#### Page excerpt ####

FIG. 8 is a flowchart of a method 5 for fabricating an integrated circuit (IC) structure, constructed in accordance with some embodiments. The method 5 may begin at operation 51 by coating a photosensitive material on a substrate. In some embodiments, the substrate is a semiconductor substrate, such as silicon substrate or a substrate having another semiconductor material (e.g., silicon germanium).

In the present embodiment, the substrate includes a semiconductor wafer (such as a silicon wafer) having a patterned layer. The patterned layer includes a first pattern (e.g., the pattern 22 as shown in FIG. 3A), for overlay inspection, formed in a first material layer located at a first level. The first pattern also includes various measurement targets designed for alignment monitoring and overlay inspection. The first material layer of the patterned layer may include a semiconductor material layer (such as a silicon layer or silicon germanium layer), a dielectric material (such as an interlayer dielectric-ILD) or a conductive material (such as a metal layer or a doped polysilicon layer) in various embodiments. The first material layer is patterned to form the first pattern by a suitable technology (such as lithography patterning) and by a grating (or a mask) including a pattern, such as a pattern 22 as shown in FIG. 3A. In various embodiments, the first material layer includes a main feature, such as a doping pattern (such as various source and drain features formed in a semiconductor material layer), a gate electrode pattern (having multiple gate electrodes of polysilicon or metal), or an interconnect pattern having a plurality of conductive features (such as contacts, vias, or metal lines).

The substrate may include a second material layer to be patterned in subsequent operations to form a target feature in a way that a target pattern is aligned to the main feature.

#### Input data ####

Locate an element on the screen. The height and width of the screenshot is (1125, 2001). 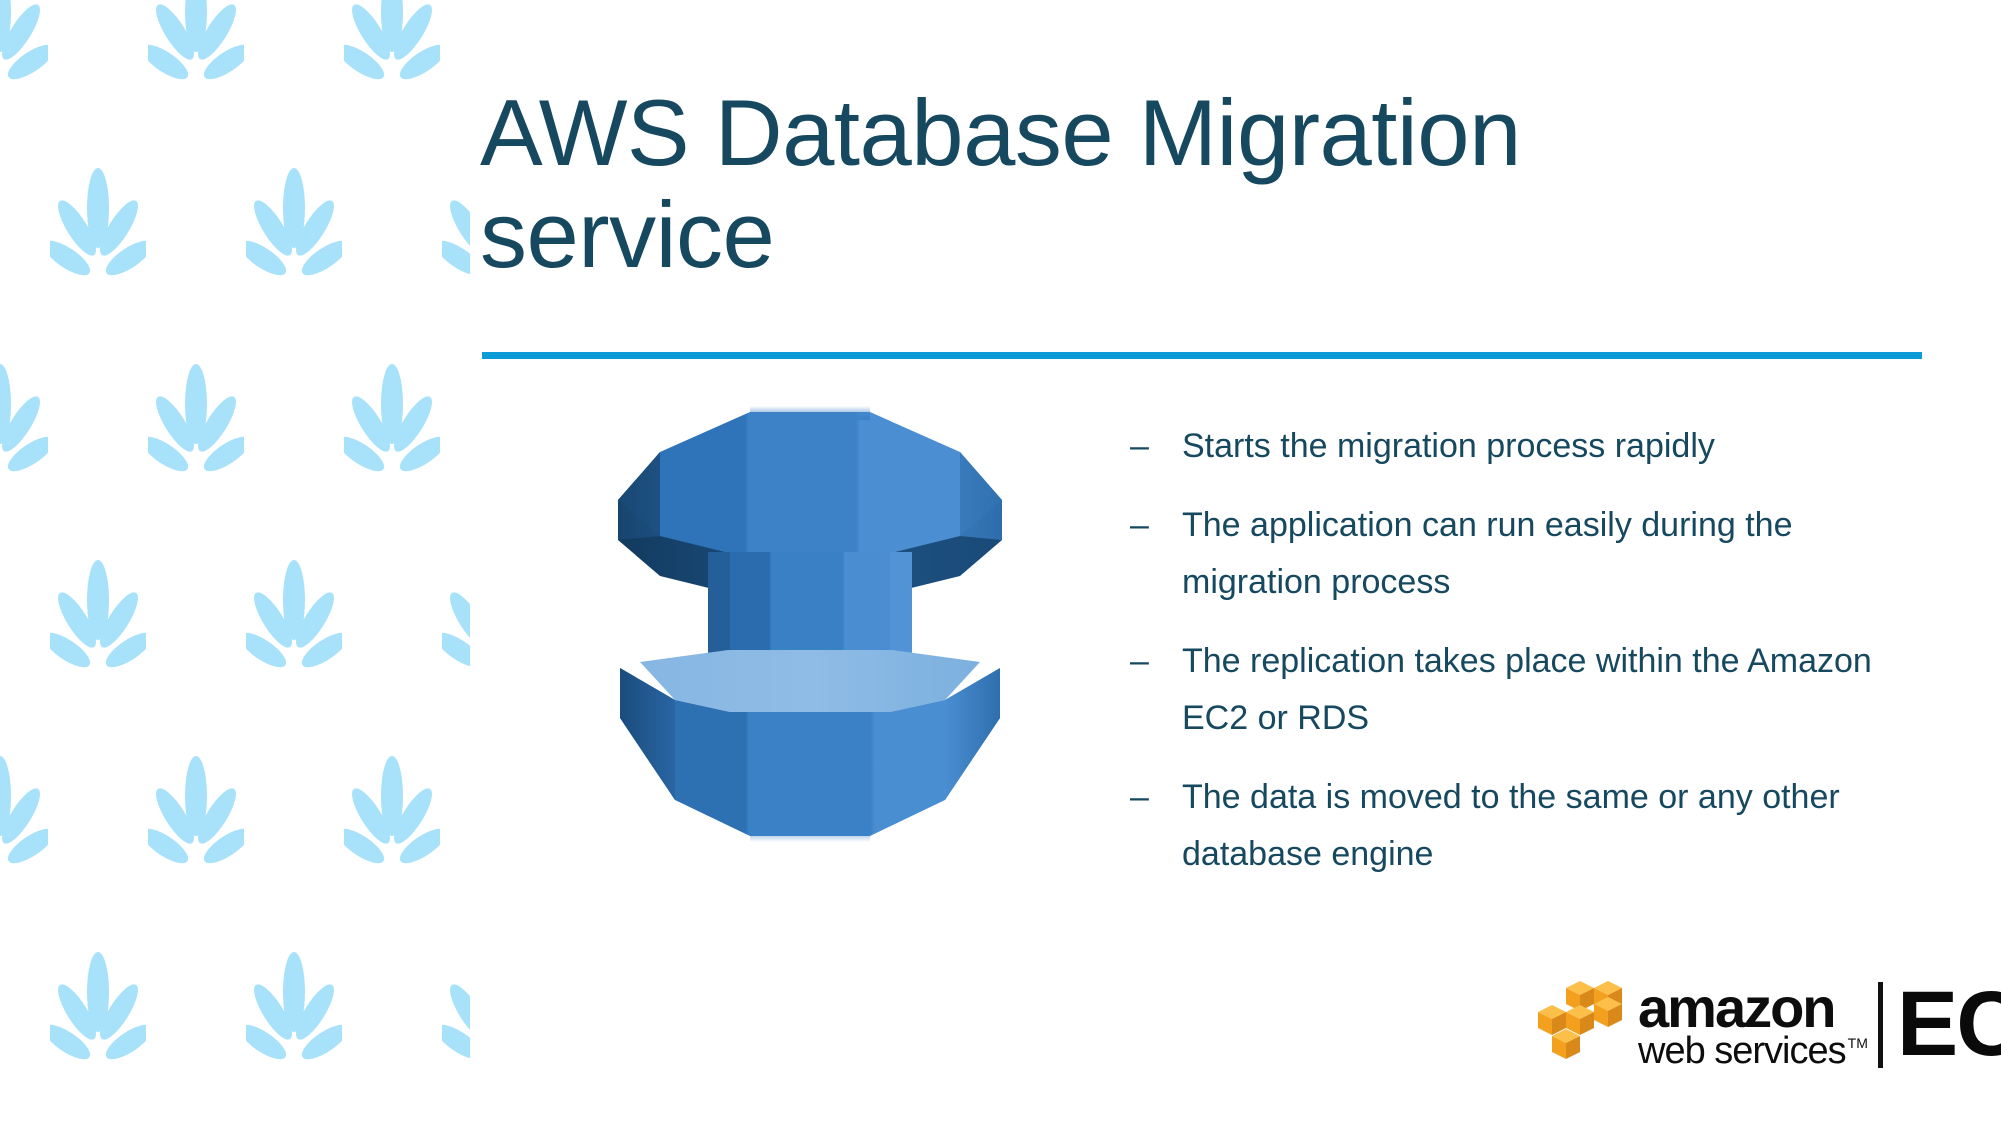
web-services-row: web services TM is located at coordinates (1753, 1051).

####

## Request 1
In the IC fabrication passage, at which operation does method 5 begin, and by doing what?
## Request 2
Please rewrite the IC fabrication passage from "FIG. 8 is a" up to and including "(e.g., silicon germanium).", putting "photoresist" in place of "photosensitive material".

## Exercise response 1
Method 5 begins at operation 51 by coating a photosensitive material on a substrate.

## Exercise response 2
FIG. 8 is a flowchart of a method 5 for fabricating an integrated circuit (IC) structure, constructed in accordance with some embodiments. The method 5 may begin at operation 51 by coating a photoresist on a substrate. In some embodiments, the substrate is a semiconductor substrate, such as silicon substrate or a substrate having another semiconductor material (e.g., silicon germanium).